Character Equivalency

SoftwareGlobalVision Desktop - Software version 5.0 - 5.5

The character equivalency list is used to single out pairs and/or sequences of characters that are equivalent. Typical examples include the different flavors of “bullet” characters, as well as specific accented characters (mostly used in the Czech, Polish, etc languages). The accented characters could also be composite characters, being constructed of two individual, distinct characters. By using a character equivalency list, such minor differences (or in some cases false positives) will no longer be reported and it will overall increase the accuracy of the comparison, due to better word matching.

The character equivalency list is saved with the project and restored from the project.

Location, format and hexidecimal

The character equivalency list can be specified in the docuproof.ini file (found in C:\Users\Public\GlobalVision\Resource\) using the following format and syntax:

CharEquivalencyList=<0x0079 + 0x0301 : 0x00fd>; <0x0065 : 0x0066>; <0x2022, 0x2023 :0x2024 >

The reason we use a hexadecimal representation of the character code is that more often than not, the equivalency list contains special characters, that are not readily available as a single key press on the keyboard.

Syntax

Each equivalency list token is bracketed by the “<” (at the beginning) and the “>” (at the end) characters. The series of tokens are separated by “;”

Explanation of the code

In the above example the list has 3 equivalency tokens.

The syntax and format of one equivalency token is as follows:

“Source part” : “equivalent part”

The source part can use “,”(commas) to specify several sequences or “+” (plus sign) to specify a contiguous sequence.

The equivalency part can use only “+”(plus sign) to specify a contiguous sequence, or only one character

Example : the last sequence in the above example <0x2022, 0x2023 :0x2024 > is deciphered as follows:

0x2022 is equivalent to 0x2024

0x2023 is equivalent to 0x2024

Translating the equation to English, it is seen as:

A regular bullet(0x2022) is equivalent to the “one dot leader” character (0x2024)

A triangular bullet(0x2023) is equivalent to the “one dot leader” character (0x2024)

Using the same example, but slightly modified:

<0x2022 + 0x2023 :0x2024 >

This is now deciphered as: A sequence comprised of a regular bullet(0x2022) and triangular bullet(0x2023) next to each other is equivalent to the “one dot leader” character (0x2024)

Limitations

The equivalency logic is presently replacing the character visually in the difference grid e.g. small letter o (Unicode value: 006f) is used as a bullet in the original file whereas in the revision, Unicode value: 00ba is being used.
Once added to the ini file, the one-to-one differences are not detected, however, the Unicode character from revision is replacing the character from the original file e.g. tools would be displayed as tººls (in the grid).
The equivalency list should be populated in the ini file with the Unicode values.

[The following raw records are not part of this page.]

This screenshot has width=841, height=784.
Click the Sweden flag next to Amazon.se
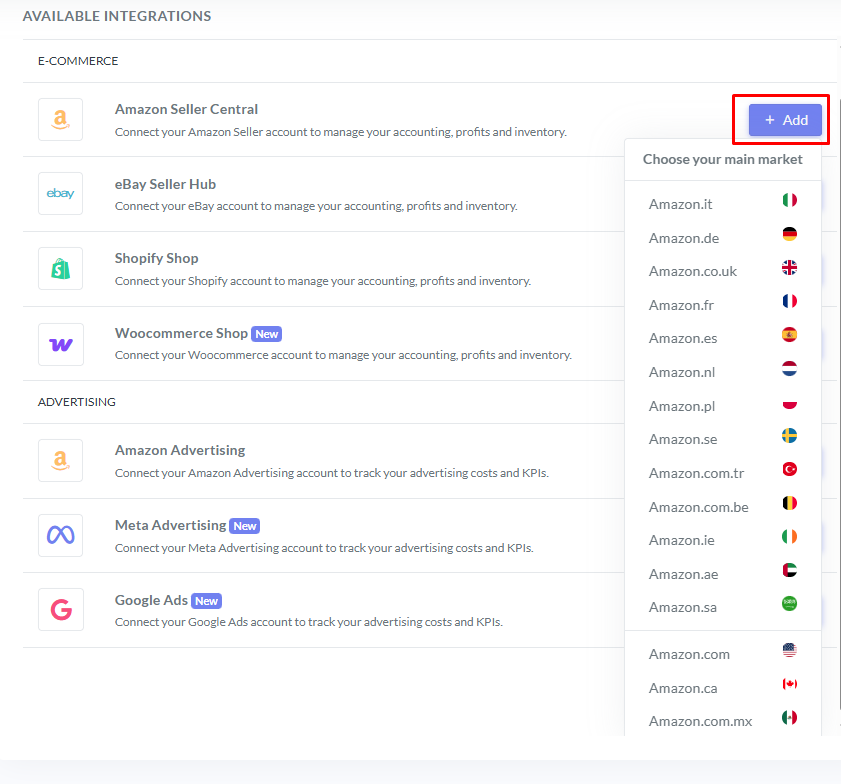790,436

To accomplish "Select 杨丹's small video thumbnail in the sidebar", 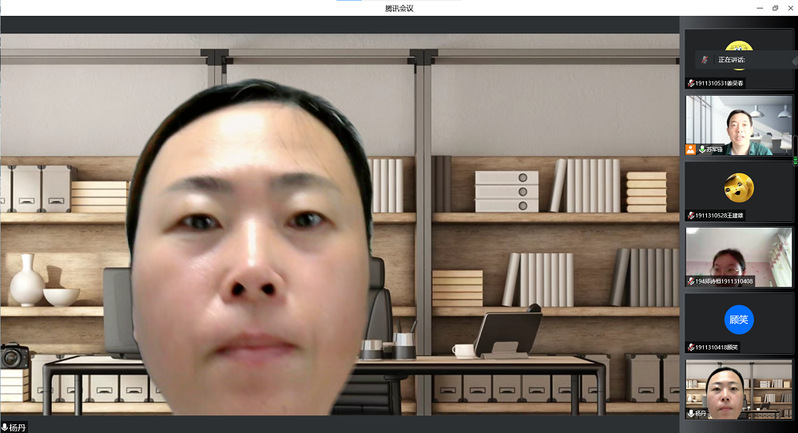I will point(738,388).

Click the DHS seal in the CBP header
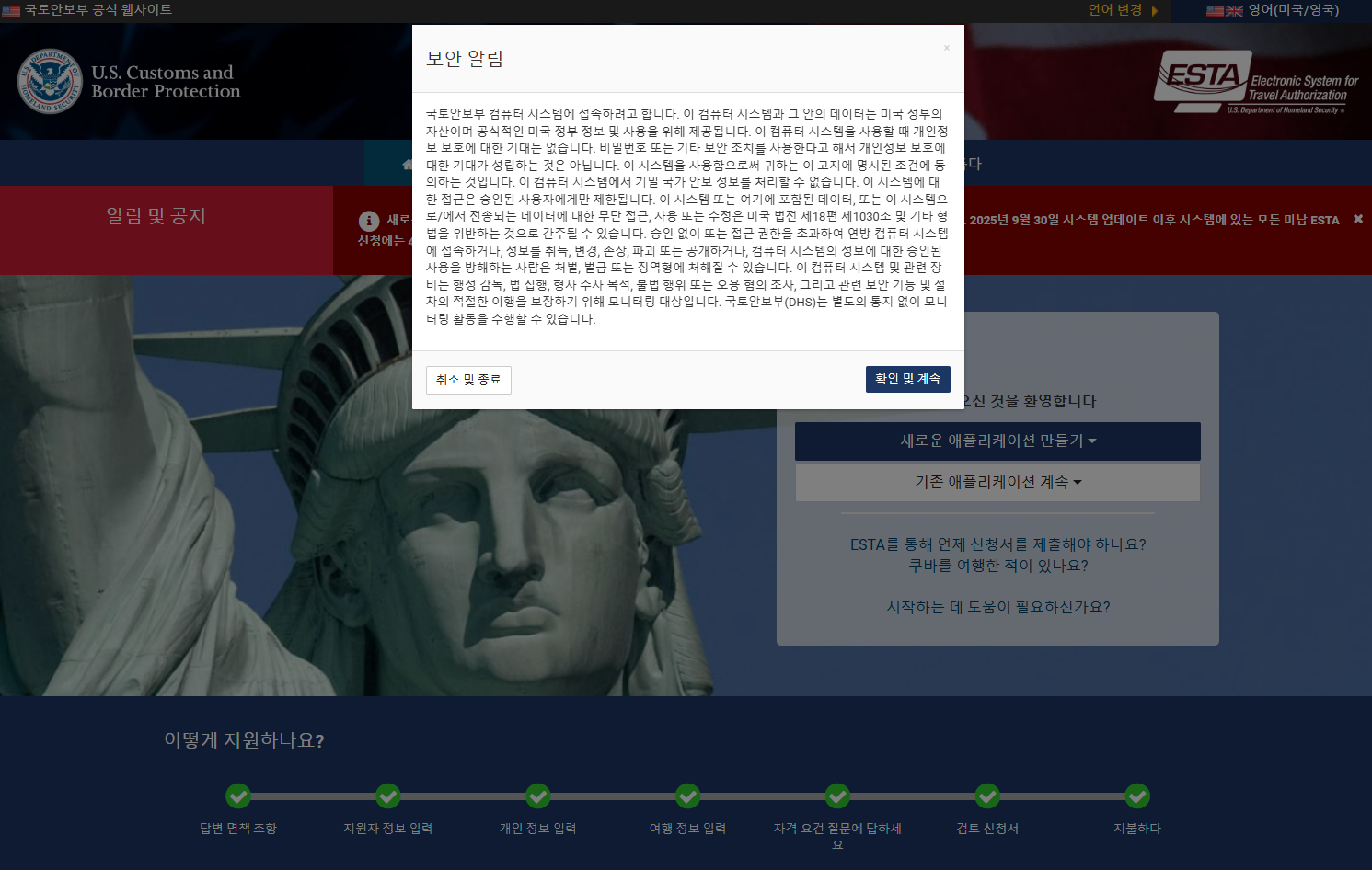[x=51, y=81]
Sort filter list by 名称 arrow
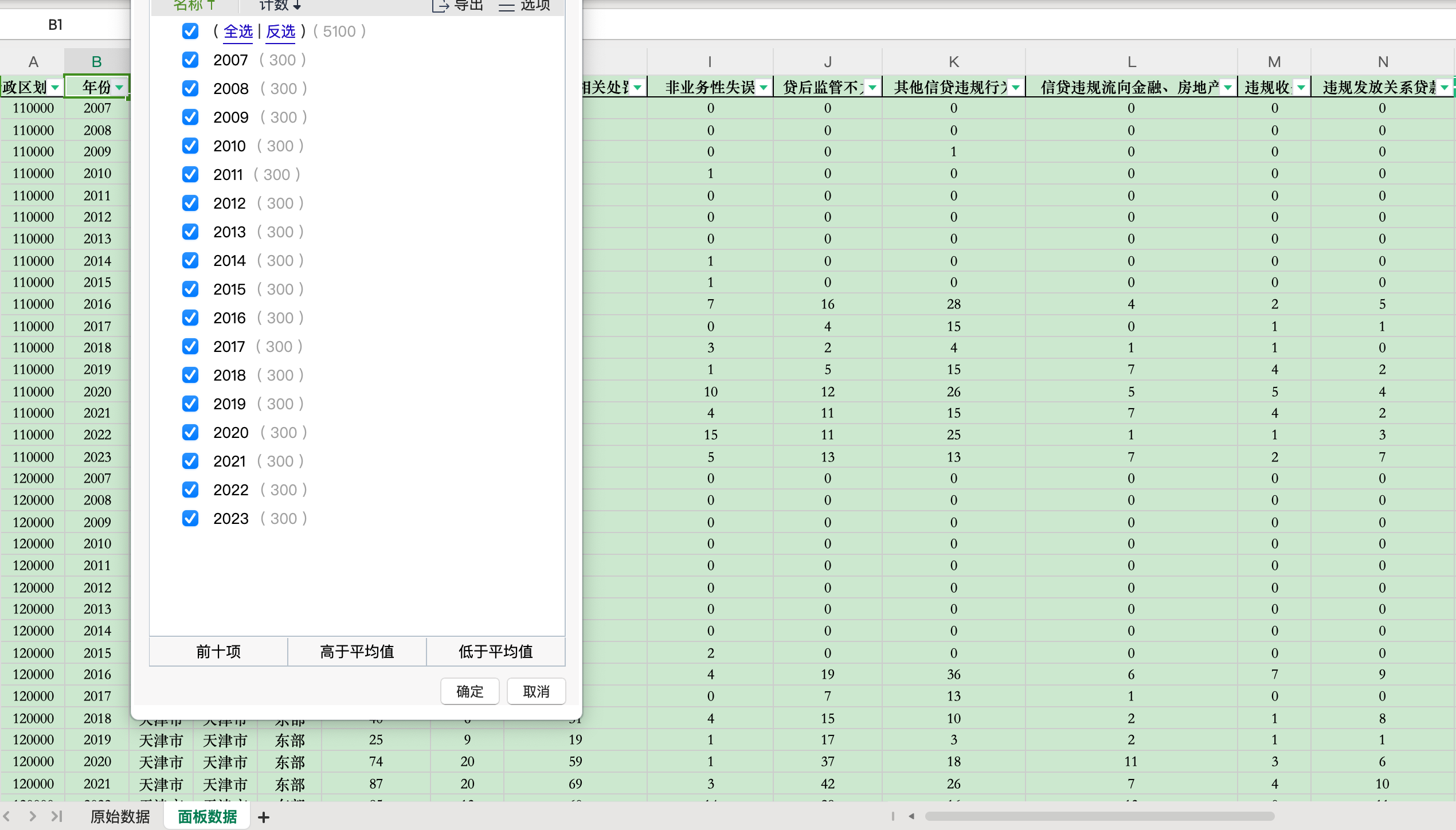 [211, 5]
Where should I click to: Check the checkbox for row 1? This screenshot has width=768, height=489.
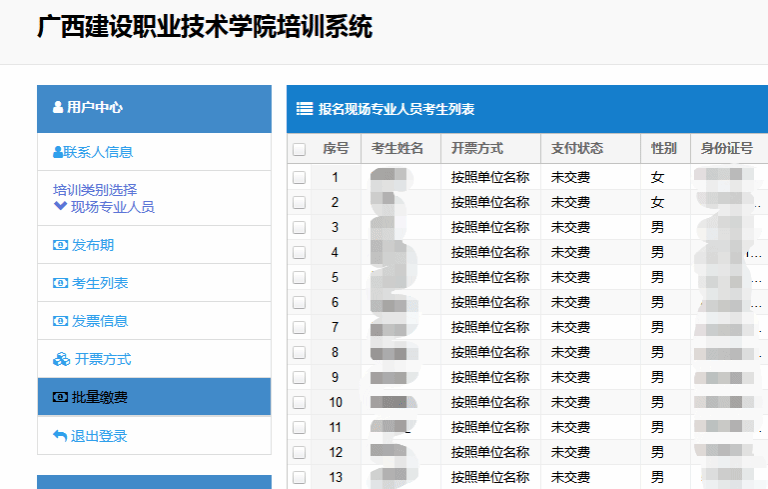click(x=299, y=177)
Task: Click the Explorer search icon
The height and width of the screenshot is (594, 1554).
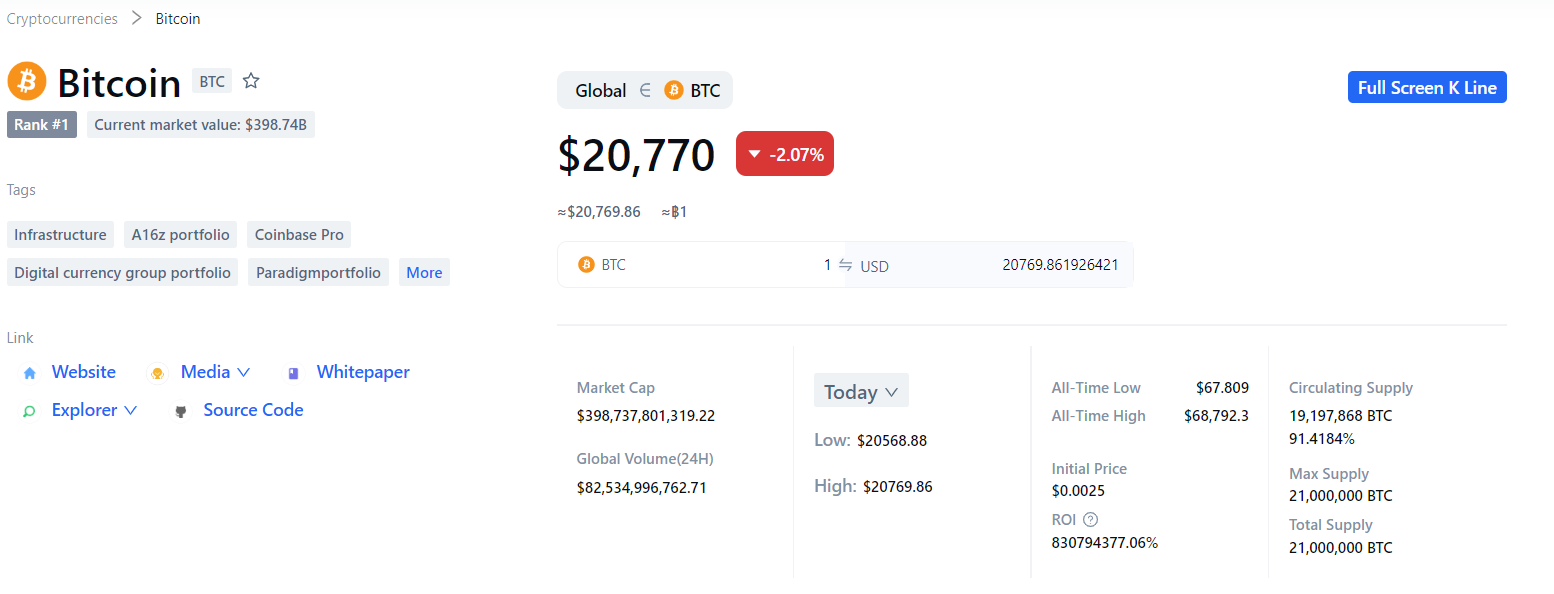Action: click(29, 411)
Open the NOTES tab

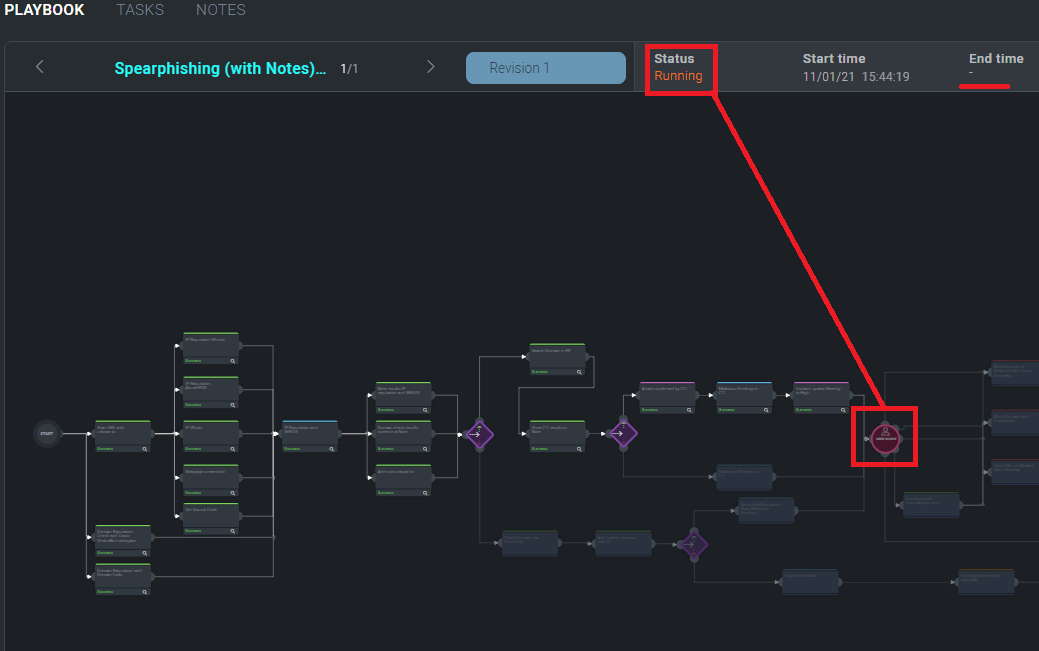(x=220, y=10)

The Unicode values are displayed in the change-grid for each character detected as a difference.
However, not all characters display as expected or the character might not display at all. For example, the ini entry for ý needs to be setup as:
CharEquivalencyList=<0x00fd: 0x0079 + 0x0301>;
where:
0x00fd: ý
0x0079: y
0x0301: ́

The character ́ does not display in the change-grid – the user must hover over the blank field next to the <y> character, to determine the Unicode value of the accent.